Justin Moore

Personal information
- Full name: Justin Moore
- Date of birth: June 13, 1983 (age 42)
- Place of birth: Decatur, Georgia, United States
- Height: 6 ft 0 in (1.83 m)
- Position: defender

Youth career
- 2002–2005: Clemson Tigers

Senior career*
- Years: Team / Apps / (Gls)
- 2006: Augusta Fireball / 1 / (0)
- 2006: FC Dallas / 2 / (0)
- 2007–2008: Atlanta Silverbacks / 45 / (3)
- 2009: Atlanta Blackhawks / 2 / (0)

= Justin Moore (soccer) =

American soccer player

Justin Moore (born June 13, 1983) is an American soccer player who last played for the Atlanta Blackhawks of the USL Premier Development League.

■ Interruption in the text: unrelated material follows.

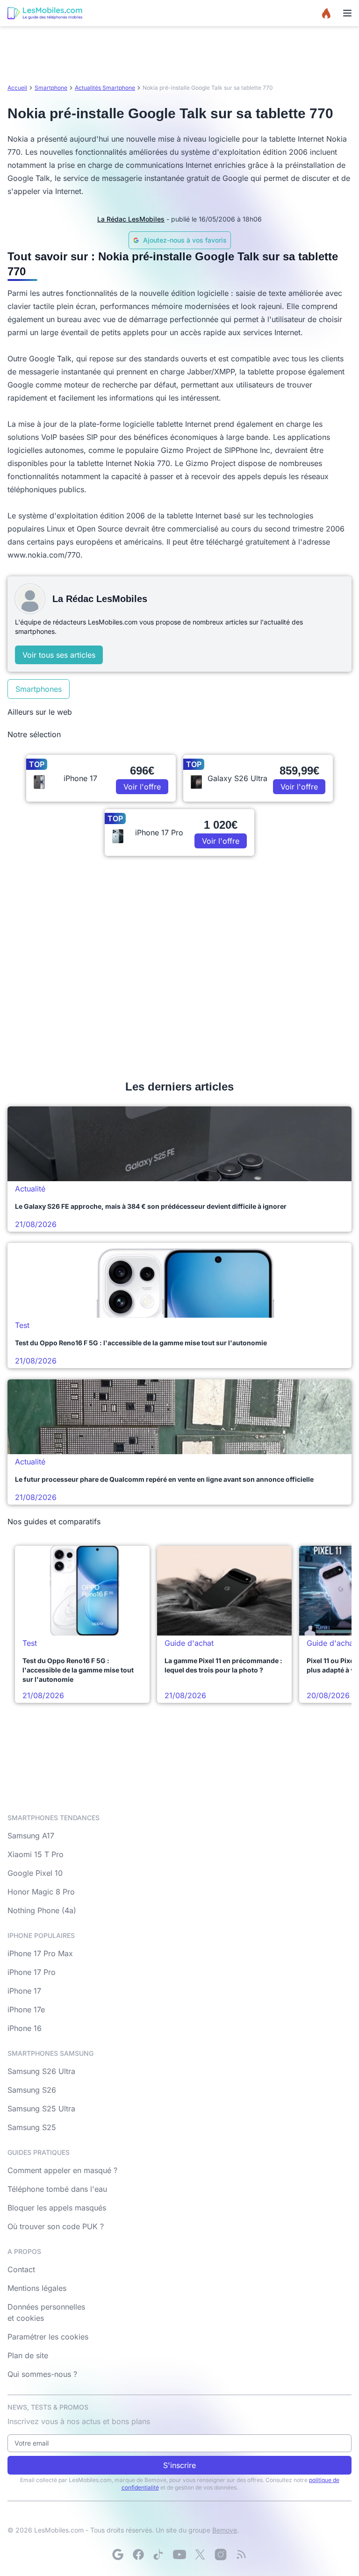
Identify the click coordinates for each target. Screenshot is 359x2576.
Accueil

Moore played college soccer at Clemson University from 2002 to 2005. He appeared in 78 games over four seasons, scoring 4 goals and assisting on 16. He also played for one season with Augusta Fireball in the USL Premier Development League.

He was drafted in the second round, 15th overall, of the 2006 MLS SuperDraft by FC Dallas. After signing a senior contract for the 2006 season, the club offered Moore a developmental contract for the 2007 season which he declined, and he signed for the Atlanta Silverbacks prior to the 2007 season.